__CONSIGNES__.
**A)** Extrayez du récit sur le séjour au centre tout le passage qui va de « Le repas du » jusqu'à « en tant qu'auxiliaires. ».
**B)** Dans le récit sur le séjour au centre, combien de lits la chambre comporte-t-elle ?

__EXTRAIT DU DOCUMENT__.
****************
• Je découvre ma chambre. Elle comporte cinq lits et nous y serons quatre. Quatre hommes bien évidemment. Les femmes se trouvent dans une autre aile du centre.
    Une courte promenade dessine ses sentiers à l'extérieur, eux aussi séparés de ceux des femmes.
    Le repas du soir est excellent et d'une grande diversité. Ce sera ainsi durant tout le séjour. Ce service ainsi que toute la marche de la maison sont assurés par des bénévoles, des méditants en fait. De ceux qui ayant déjà participé à plusieurs cours ont la possibilité de s'inscrire en tant qu'auxiliaires.
****************
__SECTION DES DONNÉES__.
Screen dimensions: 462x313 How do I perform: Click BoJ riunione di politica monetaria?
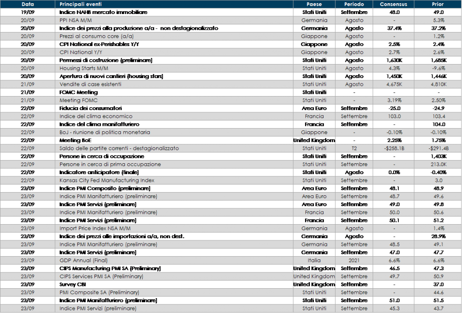click(105, 132)
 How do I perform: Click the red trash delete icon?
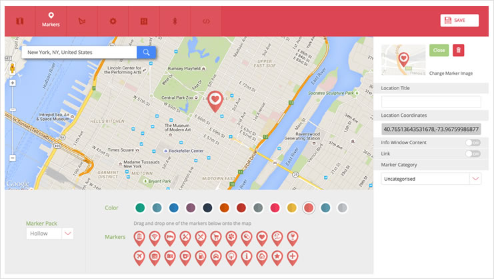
****************
__RÉPONSES AUX CONSIGNES__.
**A)**
Le repas du soir est excellent et d'une grande diversité. Ce sera ainsi durant tout le séjour. Ce service ainsi que toute la marche de la maison sont assurés par des bénévoles, des méditants en fait. De ceux qui ayant déjà participé à plusieurs cours ont la possibilité de s'inscrire en tant qu'auxiliaires.

**B)** Elle comporte cinq lits.